India has successfully become a GST nation. The transition to the new indirect tax regime which came into force from July 1 has been smooth, so far.It is said the Goods & Services Tax, which was in the making for over 17 years, will be good for the Indian economy. To some extent, that argument holds true.
Before GST, every state in India had its own tax structure and taxes for the same product varied from state to state. And to enforce the state-level taxes, every state had check posts along its boundaries. These checkpoints impeded the movement of goods, thus creating domestic trade barriers.
GST has changed all this and turned India into a single market. The other major change is uniform taxation across the nation as GST subsumed a long list of existing taxes. Barring these two, there are no other tangible benefits.
But the Narendra Modi government created much hype around GST as if the new tax regime would eliminate tax evasions and place the country in the elite league of developed nations. Union Finance Minister Arun Jaitley even exhorted Indians to think like citizens of a developed country and start paying more taxes.

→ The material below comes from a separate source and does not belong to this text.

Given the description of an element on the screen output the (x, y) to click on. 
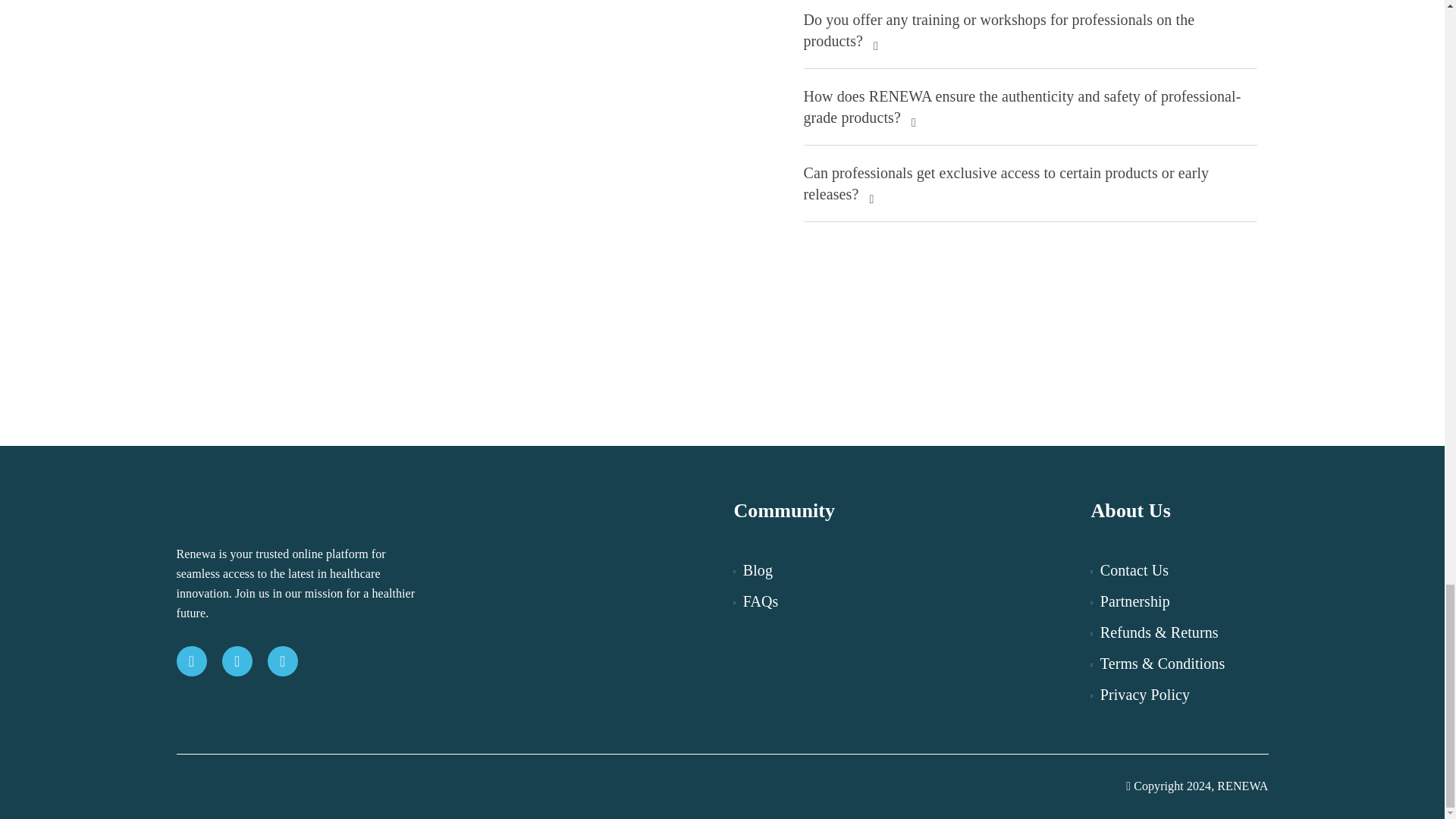
RENEWA White Logo (279, 515)
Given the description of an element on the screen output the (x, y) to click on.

Of course, Prime Minister Modi and his Cabinet colleagues are good at converting every adverse situation into a political opportunity as happened during the demonetisation drive which pushed the country into acute cash crunch for a prolonged period.
Cash crunch still haunts the nation even though major part of the note ban exercise ended six months ago. Farmers are still finding it difficult to get adequate cash from banks for their agriculture operations. Yet, the Modi government and RBI, which claimed that the demonetisation had dealt a death blow to black money menace, are yet to come out with a progress report on what the ill-advised note ban exercise has achieved.
Now, the Modi government is saying that GST will create wonders for the country by reducing tax evasion and increasing tax base. But unnecessary hype around GST is unwarranted as it has simply replaced existing taxes. Moreover, most of the new tax rates are closer to the rates existed prior to the GST launch.
Going by the past experiences such as demonetisation, it’s unlikely that tax evasion will come down in the GST era. Tax evasion is majorly linked to high tax rates. The peak rate of 28 per cent GST in India is the highest tax among all the countries which embraced this destination-based tax.
As if this hype about curbing the tax evasion is not enough, the Prime Minister went a step further and recently said GST would curb black money. It’s a known thing that high taxes and corruption are the two things that lead to the generation of black money.
Without reducing taxes drastically and eliminating corruption, there is no way black money can be curbed. Therefore, it’s time the governments at the Centre and in the States, stop creating unnecessary hype about GST rollout. That will do a lot of good to India and its economy!